Growth Mindset Game Club

Lunchtime one day every other week is anticipated with great excitement for K-3 English Learners at Washington School. That is when Amy Kovarik, K-3 English Learners (EL)  teacher, has a growth mindset game club. Started last year with the support of a grant from the Student Excellence Foundation, the club has proved to be a big success. Growth mindset is the belief that skills and intelligence can be developed through hard work and perseverance. Many students in Ms. Kovarik’s class come to school with a fixed mindset: they think success at school is beyond their control. The grant allowed Ms Kovarik to purchase games that help teach growth mindset skills and behaviors. One of the goals of the growth mindset game club is that students learn that even if they struggle they can succeed if they just keep trying.  
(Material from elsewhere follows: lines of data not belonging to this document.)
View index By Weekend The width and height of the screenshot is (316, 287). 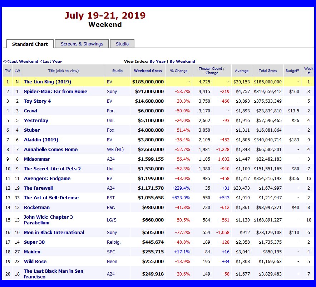tap(182, 61)
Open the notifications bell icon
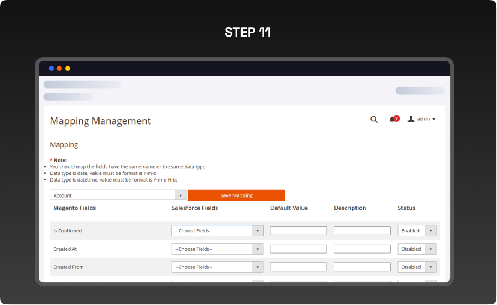This screenshot has height=305, width=497. tap(393, 119)
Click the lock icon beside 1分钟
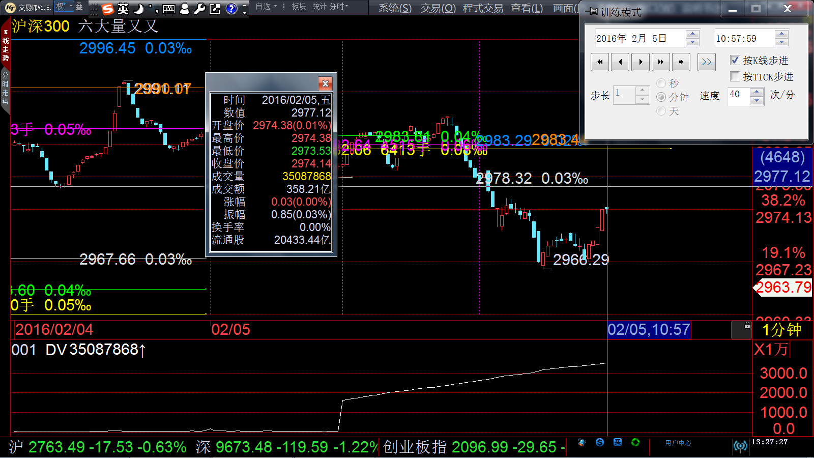 747,325
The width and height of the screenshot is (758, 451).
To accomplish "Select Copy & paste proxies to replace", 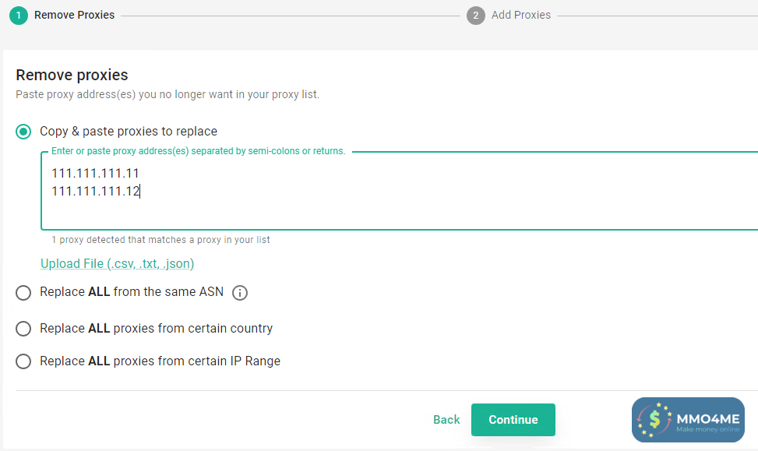I will coord(23,132).
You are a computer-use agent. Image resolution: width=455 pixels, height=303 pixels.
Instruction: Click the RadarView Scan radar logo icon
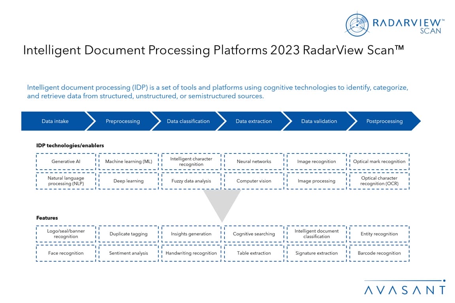click(x=357, y=25)
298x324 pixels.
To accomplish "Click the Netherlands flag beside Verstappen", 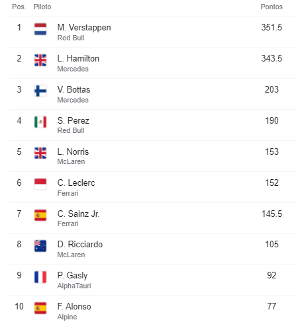I will point(40,29).
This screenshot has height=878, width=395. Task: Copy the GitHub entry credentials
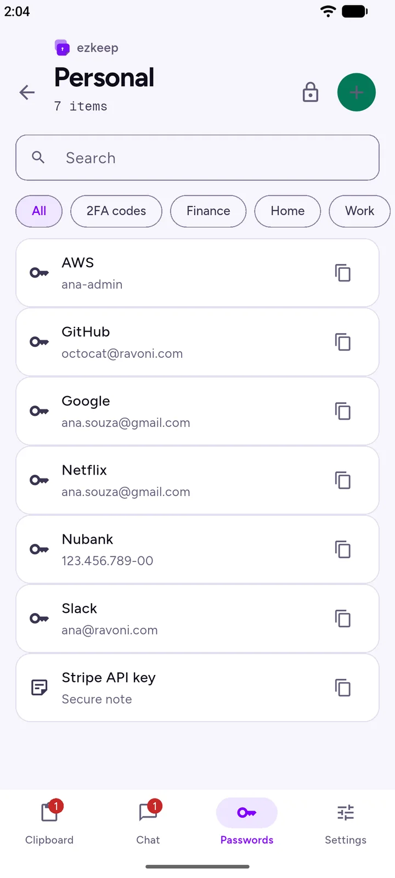tap(343, 342)
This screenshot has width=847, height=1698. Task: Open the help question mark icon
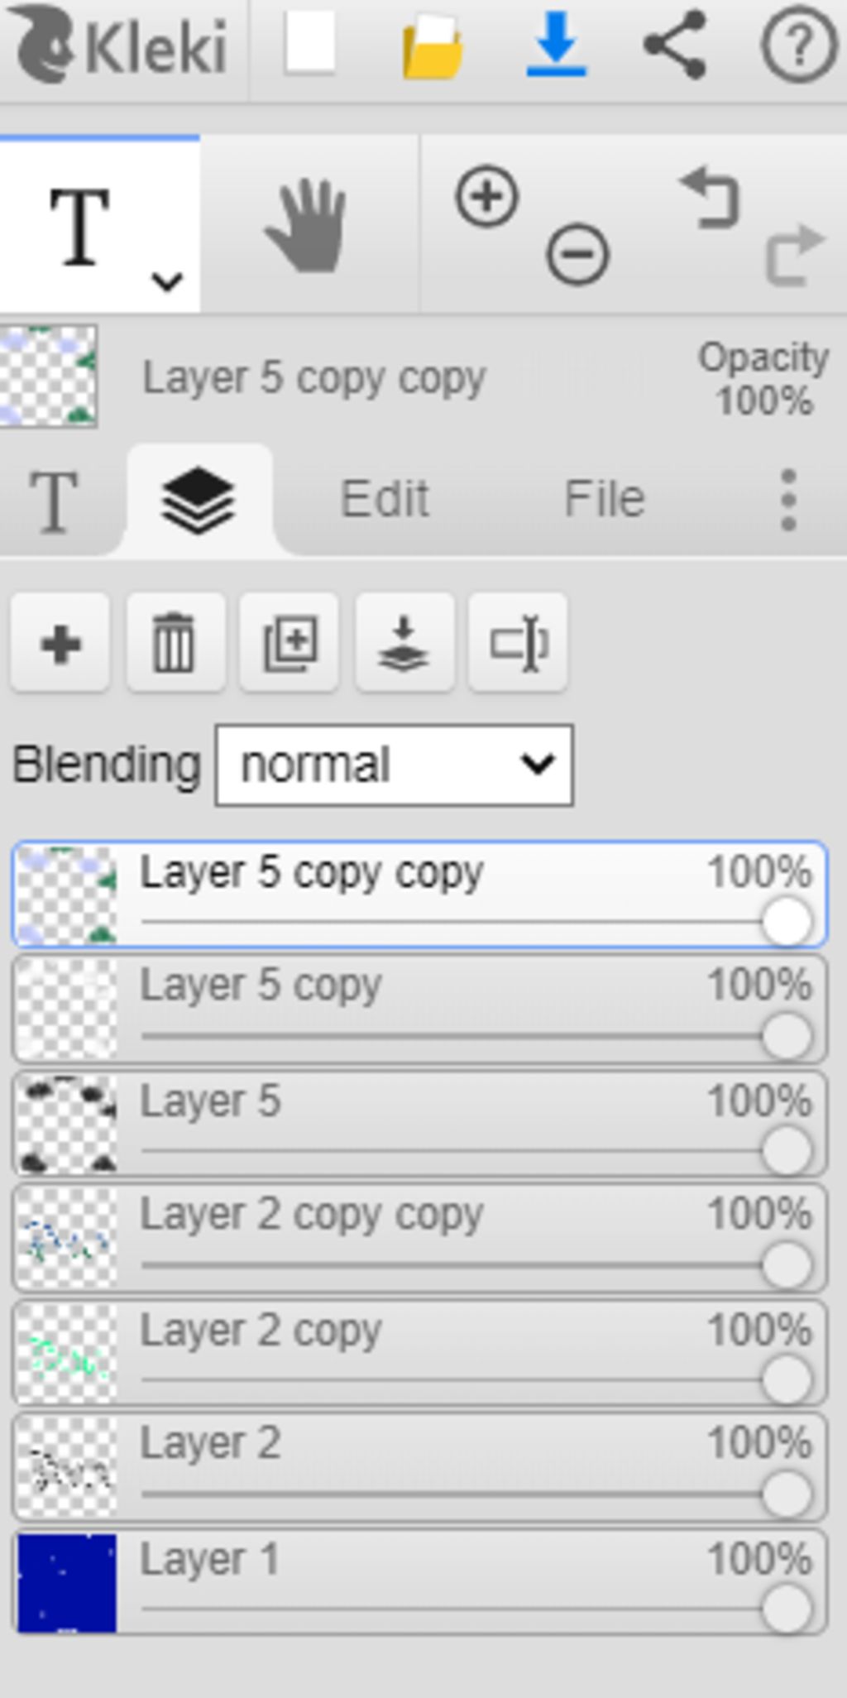[x=797, y=46]
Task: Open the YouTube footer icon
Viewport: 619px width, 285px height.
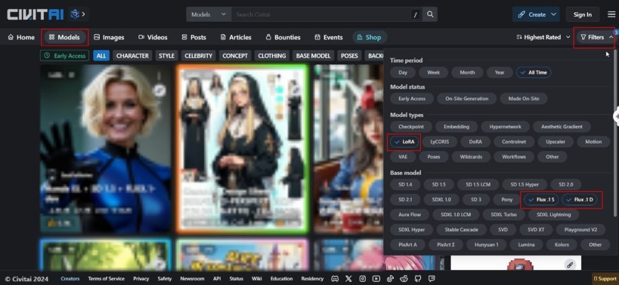Action: pos(376,279)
The club is divided into eight sessions that include 20 EL children. After a session ends a new one begins allowing Ms. Kovarik to serve more children. It is totally voluntary: it is a club, but so many children want to attend they have a waiting list!

While the children eat their lunch a story or video is given to help frame the lesson for the hour.  They are then given games that are appropriate for where they are in their own growth mindset progress. The games are not dependent on language skills; they are board games that require some form of reasoning and “figuring out.” Ms Kovarik explained that since it is a club and not dependent on language or math it levels the educational playing field. All the students are at the same point when they begin. The “games” they play give them a new way of looking at problems and how to solve them. Through these games the students learn a more positive way to not only resolve challenges but also how to positively express themselves.

Ms Kovarik said that many of the teachers at Washington are using some form of growth mindset development in their classrooms. Two of the positive outcomes from the growth mindset game club were: students developed positive attitudes about learning new and difficult things; and students became supportive of each other, coaching and encouraging, using growth mindset phrases they had learned. One of the heartwarming stories was how some students who are passive in class became active and excited to share strategies with fellow club members:  “they saw themselves as capable and intelligent.” The support of this grant has expanded learning opportunities for many English Learners who may struggle in their regular classroom.